While there is nothing wrong with higher brew ratios (17:42 is roughly 1:2.5, so a bit on the lungo side, but still in normale range), I find that they are more difficult to nail consistently than a ristretto or a normale closer to 1:2. Basically, you are asking more of your grinder and prep with respect to uniformity and distribution to run that much water through the bed without opening up a channel, blonding or highlighting some other error in the process. If the shot was great, then by all means, carry on. But it wasn't, so I think it's fair advice to start out a bit tighter until you are getting something you are consistently pleased with.

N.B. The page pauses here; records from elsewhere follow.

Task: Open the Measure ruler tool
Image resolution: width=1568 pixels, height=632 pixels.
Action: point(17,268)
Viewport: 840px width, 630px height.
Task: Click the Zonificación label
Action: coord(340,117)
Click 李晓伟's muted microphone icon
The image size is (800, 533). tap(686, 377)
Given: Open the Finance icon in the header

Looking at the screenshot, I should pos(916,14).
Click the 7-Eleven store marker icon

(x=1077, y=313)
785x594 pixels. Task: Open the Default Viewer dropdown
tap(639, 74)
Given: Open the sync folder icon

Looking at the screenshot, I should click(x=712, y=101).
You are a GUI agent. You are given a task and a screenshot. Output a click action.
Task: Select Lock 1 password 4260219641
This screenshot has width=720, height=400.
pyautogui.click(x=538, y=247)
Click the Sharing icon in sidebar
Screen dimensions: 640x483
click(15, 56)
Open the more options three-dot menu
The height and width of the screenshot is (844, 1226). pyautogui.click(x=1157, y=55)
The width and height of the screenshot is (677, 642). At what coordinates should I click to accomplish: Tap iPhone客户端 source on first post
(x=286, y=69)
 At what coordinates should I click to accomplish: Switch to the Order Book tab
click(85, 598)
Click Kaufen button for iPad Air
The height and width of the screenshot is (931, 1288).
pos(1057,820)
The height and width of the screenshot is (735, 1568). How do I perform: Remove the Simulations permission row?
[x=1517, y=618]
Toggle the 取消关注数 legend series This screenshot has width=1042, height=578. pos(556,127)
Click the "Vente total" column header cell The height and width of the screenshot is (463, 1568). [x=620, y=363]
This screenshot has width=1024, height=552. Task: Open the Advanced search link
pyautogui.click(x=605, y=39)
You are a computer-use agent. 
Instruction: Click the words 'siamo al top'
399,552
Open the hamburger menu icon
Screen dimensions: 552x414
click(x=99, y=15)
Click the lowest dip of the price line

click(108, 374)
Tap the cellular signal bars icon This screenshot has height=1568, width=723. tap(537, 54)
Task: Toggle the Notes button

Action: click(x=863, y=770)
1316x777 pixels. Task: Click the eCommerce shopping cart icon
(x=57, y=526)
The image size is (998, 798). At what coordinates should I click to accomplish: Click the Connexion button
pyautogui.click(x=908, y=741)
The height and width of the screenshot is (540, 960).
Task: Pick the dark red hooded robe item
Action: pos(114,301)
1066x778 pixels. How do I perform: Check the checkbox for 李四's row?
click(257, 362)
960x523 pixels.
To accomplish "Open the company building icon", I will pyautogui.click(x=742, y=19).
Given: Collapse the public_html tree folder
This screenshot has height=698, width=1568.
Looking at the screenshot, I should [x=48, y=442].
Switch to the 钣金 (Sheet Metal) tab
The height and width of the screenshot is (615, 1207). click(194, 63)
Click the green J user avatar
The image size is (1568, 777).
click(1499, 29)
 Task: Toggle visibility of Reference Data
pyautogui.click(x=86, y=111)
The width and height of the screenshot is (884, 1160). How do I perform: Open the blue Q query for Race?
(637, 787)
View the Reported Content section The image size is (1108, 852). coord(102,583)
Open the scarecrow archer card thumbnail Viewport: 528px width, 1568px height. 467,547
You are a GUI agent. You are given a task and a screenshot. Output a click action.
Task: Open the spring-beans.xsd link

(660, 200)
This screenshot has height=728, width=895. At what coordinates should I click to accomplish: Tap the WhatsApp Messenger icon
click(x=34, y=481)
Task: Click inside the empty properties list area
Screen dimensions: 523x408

Personally, I would shoot for something in the 1:1.5 to 1:2 range until you decide you want to chase after more yield in the cup, but above all else, keep whatever brew ratio you decide on constant until you get consistency in the cup. Change only 1 thing at a time...
I find shot time to be the least important of the variables. I tend to pull a 1:1.5 ratio for straight espresso with the goal being a steady pour that completes at the first sign of blonding. I go a little longer for milk based drinks, and with my aggressive preinfusion, I don't worry much about how long the shot takes, I just monitor the pour and adjust grind to ensure I'm still getting a good extraction when I reach my desired yield.
You're in the ballpark with your yield and time, but are probably blonding early, at 20 seconds or less, given your struggle with flavor and higher yield. I would stop the shot at the first sign of blonding and then adjust the grind such that this occurs when you reach your target yield and is in the 30 second range. I'm not certain your pulsing preinfusion is doing you any good, but it probably isn't hurting anything, either... Silvia's vibe pump has a fairly soft ramp up curve, so you could probably eliminate some shot-to-shot variability by just locking on and pulling your shot. At least until you're satisfied with the consistency of your shots.